Electricity is usually supplied from large power plants to consumers via extensive networks and rugged terrain, and transmission over long distances inevitably results in power loss.
Power loss, among other factors, is also due to old or defective equipment. Raising the efficiency of power plants is one of the measures that can help save energy.
“A large part of the country's electricity is generated in thermal power plants that have very low efficiency, between 20% and 32%,” Padidar said.
“If thermal power stations are converted into combined cycle plants, their efficiency can increase and reach 45%. Currently, only 36% of the country's electricity are generated from combined cycle power plants.”

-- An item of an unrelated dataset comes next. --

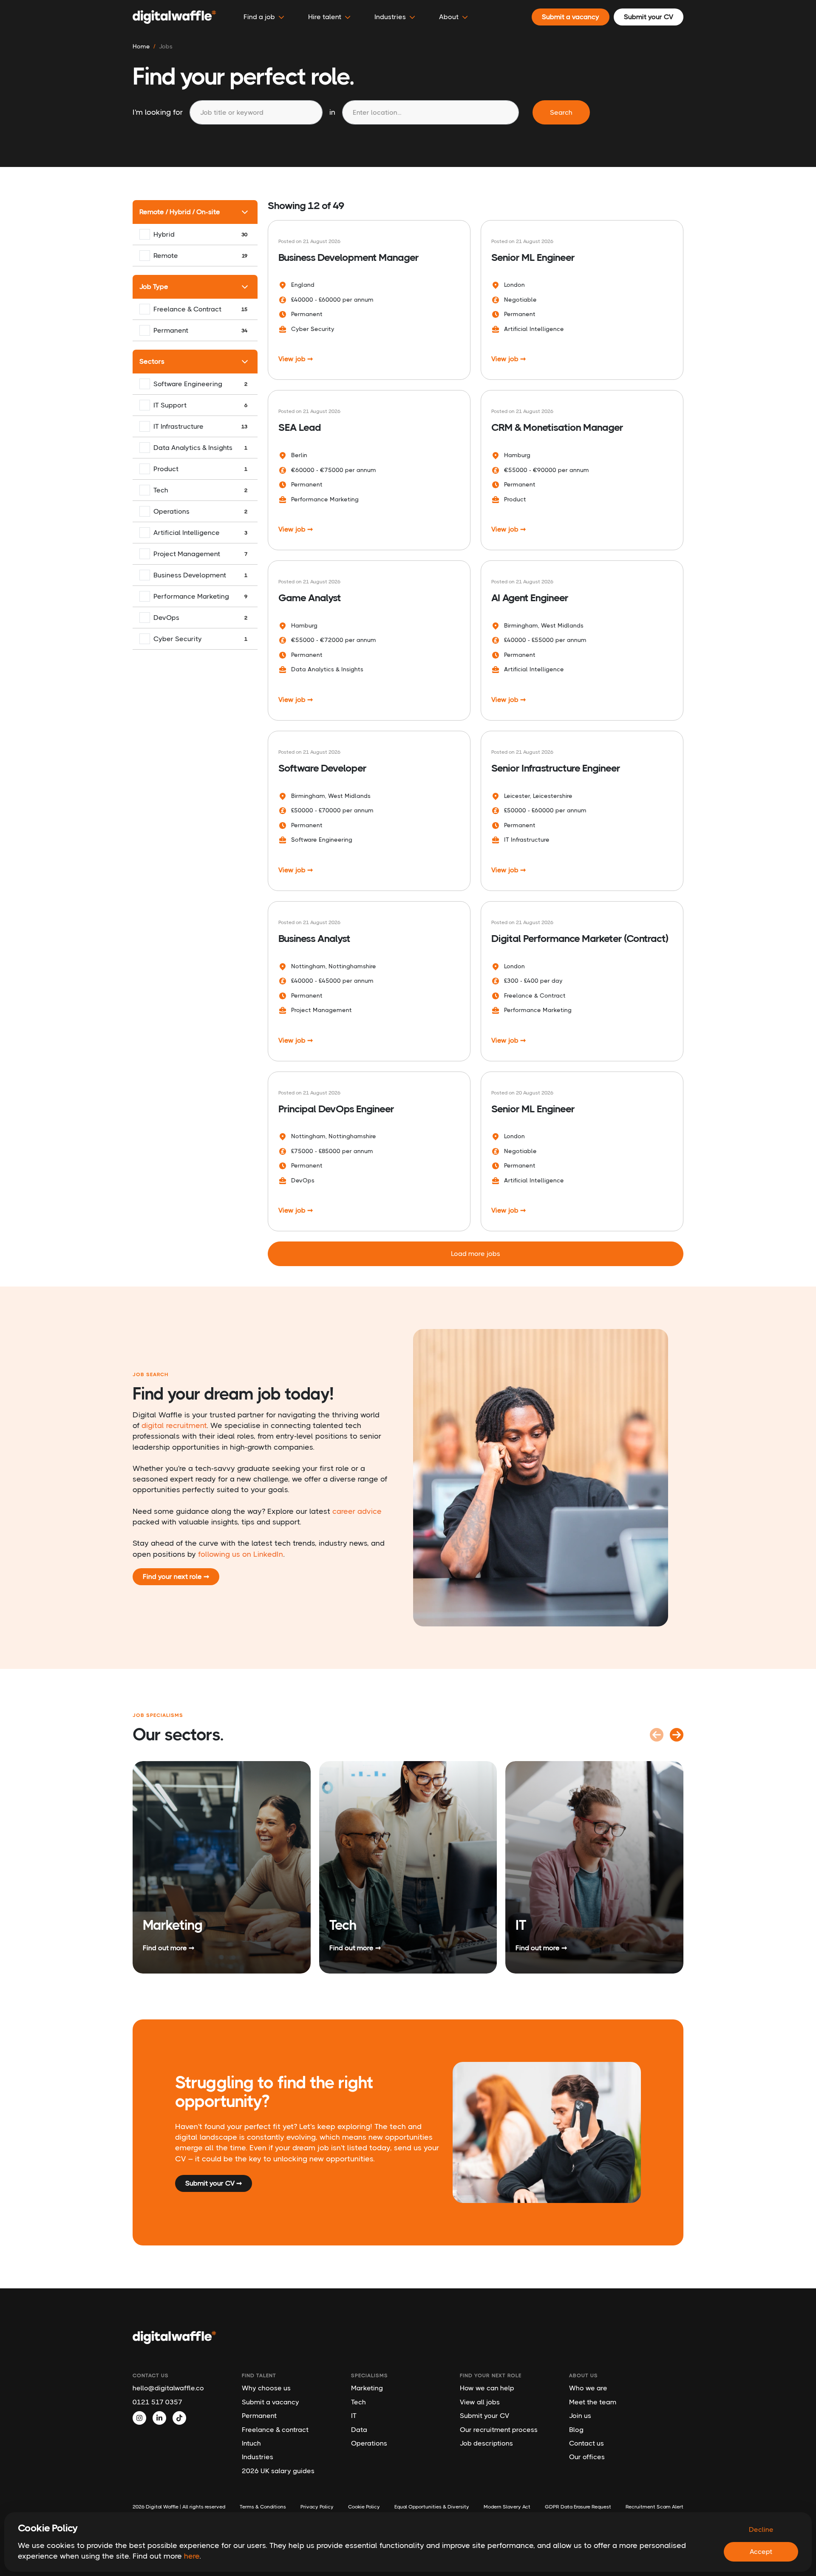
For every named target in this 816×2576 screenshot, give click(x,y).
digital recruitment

Thermal power stations account for 80% of total power generation in Iran and enhancing their efficiency at regular intervals is crucial.
The government has said that it intends to phase out inefficient power plants, improve aging infrastructure and use modern power production technology.
Converting conventional plants into efficient combined-cycle units is one of the priorities of the government, as they both use gas and steam turbines to produce up to 50% more electricity from the same fuel than a traditional simple cycle plant. The waste heat from the gas turbine is sent to nearby steam turbines, which also generates electricity.
The Energy Ministry has attempted in the past years to boost the efficiency of power plants and stabilize the network.
Power specialists have strived to increase the efficiency of some power plants to 38% and the rate will improve further. Efforts are also being made to reduce the power loss to as low as 9%.
Replacing old and defective equipment, power lines, utility posts, cables and meters as well as penalizing illegal use (theft) are other measures taken by utilities to reduce losses.
Iran has an installed capacity of over 85,000 megawatts while the actual production is about 60,000 MW. The difference is due to power loss as well as the fact that power plants cannot usually operate at full capacity because of various reasons, one of which is lack of water in the dams, which affect the production of hydroelectric power stations.
Of the total installed capacity, thermal units, which either use steam, gas-powered or combined-cycle turbines, account for around 70,000 MW.
“Almost 12,000 MW of the installed capacity also come from hydropower plants. However, due to the decline in precipitation in the country, they are operating at half their capacity,” Padidar said.